Summarized from #chime-analysis on Slack:
Answer: At that point, it’s the number of people who have ever been hospitalized (i.e. the hosp*share fraction of the people who have ever been infected).
Followup question: How do we think about patients who spend some days in hospital not ICU and some days in ICU?
Answer: Since ever infected is cumulative, the difference is equivalent to new daily admissions. The LOS parameters are used to calculate the daily census in combination with the daily admissions.
Todos:
- [ ] update end user docs (@Hanisha13)
- [ ] update code comments to clarify (up for grabs)
Thank-You @mishmosh ! I mean why do we want to add r * hosp_rate * market_share where r (recovered) is from SIR model since they are recovered, which suggests they might no longer need hospital bed resource. Thanks!
@cjbayesian can you answer this question?

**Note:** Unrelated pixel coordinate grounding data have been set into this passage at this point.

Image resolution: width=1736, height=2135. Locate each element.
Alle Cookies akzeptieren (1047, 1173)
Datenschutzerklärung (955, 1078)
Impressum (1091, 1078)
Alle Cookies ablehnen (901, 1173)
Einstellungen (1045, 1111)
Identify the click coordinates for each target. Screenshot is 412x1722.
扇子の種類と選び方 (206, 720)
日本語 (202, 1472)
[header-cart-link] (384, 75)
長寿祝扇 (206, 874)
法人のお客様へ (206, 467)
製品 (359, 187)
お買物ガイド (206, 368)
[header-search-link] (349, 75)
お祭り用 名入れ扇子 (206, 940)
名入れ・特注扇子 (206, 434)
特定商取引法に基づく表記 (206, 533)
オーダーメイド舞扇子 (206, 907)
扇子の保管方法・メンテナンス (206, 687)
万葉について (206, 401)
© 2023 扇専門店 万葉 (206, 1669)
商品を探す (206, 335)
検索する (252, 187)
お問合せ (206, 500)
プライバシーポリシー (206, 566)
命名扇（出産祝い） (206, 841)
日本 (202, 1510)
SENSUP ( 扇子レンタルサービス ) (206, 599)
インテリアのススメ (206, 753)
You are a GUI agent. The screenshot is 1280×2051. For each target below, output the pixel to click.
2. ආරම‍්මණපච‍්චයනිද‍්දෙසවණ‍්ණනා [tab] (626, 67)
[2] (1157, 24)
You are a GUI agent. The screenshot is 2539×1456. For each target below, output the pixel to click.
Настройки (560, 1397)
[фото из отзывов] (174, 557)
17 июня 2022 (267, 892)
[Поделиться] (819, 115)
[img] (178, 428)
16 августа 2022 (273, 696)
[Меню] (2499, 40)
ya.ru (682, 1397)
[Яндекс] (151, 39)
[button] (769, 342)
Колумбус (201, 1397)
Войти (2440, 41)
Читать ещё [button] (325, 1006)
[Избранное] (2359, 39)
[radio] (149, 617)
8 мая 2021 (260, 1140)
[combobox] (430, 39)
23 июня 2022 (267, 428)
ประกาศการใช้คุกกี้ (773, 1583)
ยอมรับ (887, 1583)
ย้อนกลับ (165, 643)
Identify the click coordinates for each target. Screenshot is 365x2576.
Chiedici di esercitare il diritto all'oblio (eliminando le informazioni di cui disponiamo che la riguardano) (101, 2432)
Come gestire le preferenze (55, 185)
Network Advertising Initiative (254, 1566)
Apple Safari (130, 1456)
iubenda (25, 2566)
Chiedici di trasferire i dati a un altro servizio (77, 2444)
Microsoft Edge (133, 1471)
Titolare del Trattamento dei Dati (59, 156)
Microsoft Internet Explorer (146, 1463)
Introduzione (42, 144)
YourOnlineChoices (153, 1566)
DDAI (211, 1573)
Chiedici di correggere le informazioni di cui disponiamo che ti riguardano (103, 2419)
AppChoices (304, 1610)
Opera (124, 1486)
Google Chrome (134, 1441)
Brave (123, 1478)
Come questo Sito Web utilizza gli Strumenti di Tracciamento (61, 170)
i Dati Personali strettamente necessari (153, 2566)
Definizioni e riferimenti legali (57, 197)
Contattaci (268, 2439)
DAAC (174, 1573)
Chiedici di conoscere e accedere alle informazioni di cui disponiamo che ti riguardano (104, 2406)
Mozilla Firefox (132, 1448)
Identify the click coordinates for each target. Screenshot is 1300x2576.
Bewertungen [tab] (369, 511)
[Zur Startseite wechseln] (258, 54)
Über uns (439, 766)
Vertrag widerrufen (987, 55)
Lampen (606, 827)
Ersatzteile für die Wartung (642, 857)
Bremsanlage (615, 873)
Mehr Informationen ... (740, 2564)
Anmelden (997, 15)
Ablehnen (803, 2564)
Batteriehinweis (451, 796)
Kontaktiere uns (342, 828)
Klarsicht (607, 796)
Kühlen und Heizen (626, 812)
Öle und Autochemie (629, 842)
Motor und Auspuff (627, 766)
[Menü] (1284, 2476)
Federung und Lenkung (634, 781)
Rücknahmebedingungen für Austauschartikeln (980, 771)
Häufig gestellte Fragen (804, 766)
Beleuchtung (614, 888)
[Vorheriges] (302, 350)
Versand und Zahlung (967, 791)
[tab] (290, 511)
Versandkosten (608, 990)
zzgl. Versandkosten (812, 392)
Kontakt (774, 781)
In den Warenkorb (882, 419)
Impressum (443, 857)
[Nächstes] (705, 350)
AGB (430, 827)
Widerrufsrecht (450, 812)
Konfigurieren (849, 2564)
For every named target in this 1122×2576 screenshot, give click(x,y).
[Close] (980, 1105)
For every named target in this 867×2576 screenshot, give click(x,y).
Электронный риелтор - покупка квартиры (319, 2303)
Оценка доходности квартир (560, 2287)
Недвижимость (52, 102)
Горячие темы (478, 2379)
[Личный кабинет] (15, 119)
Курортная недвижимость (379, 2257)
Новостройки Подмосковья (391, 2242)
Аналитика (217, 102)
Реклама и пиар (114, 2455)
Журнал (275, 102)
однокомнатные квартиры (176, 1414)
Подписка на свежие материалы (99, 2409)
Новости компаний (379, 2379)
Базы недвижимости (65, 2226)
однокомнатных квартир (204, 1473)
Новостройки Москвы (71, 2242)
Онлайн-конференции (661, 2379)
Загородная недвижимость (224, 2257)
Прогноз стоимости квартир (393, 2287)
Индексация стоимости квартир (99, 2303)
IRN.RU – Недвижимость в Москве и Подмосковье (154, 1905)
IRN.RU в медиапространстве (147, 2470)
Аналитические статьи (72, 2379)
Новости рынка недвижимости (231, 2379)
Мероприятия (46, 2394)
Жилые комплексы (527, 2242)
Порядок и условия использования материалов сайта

I was wondering the same thing. The change from the original formulation and the rationale for the change as I have been able to find are referenced here in issue 189 I find myself of a similar mind to @cls3415 and would also be interested to see further clarification on this.
@jpettit2 @cls3415 The cumulative sums of the three dispositions are shifted by their lengths of stay/days parameters and then subtracted to remove patients. Note that the infectious_days in the SIR model is independent of the days spent in each disposition for census. Likely, patients were infectious before their condition deteriorated enough to go to the hospital.
I am not a doctor, but presumably a patient could still need serious care even if they are on the recovered/recovery side (no longer infectious). The defaults of infectious_days: 14, average days on ventilator of 10, and the variable number of days before admit, certainly suggest that this is the case.
@jpettit2 @cls3415 I put together a notebook yesterday to try to clarify for myself (and hopefully others) exactly how the resource related computations are done. It has the math that shows why the patients = raw_df.infected + raw_df.recovered line is needed and a bunch of explanation and annotated code that you might find helpful.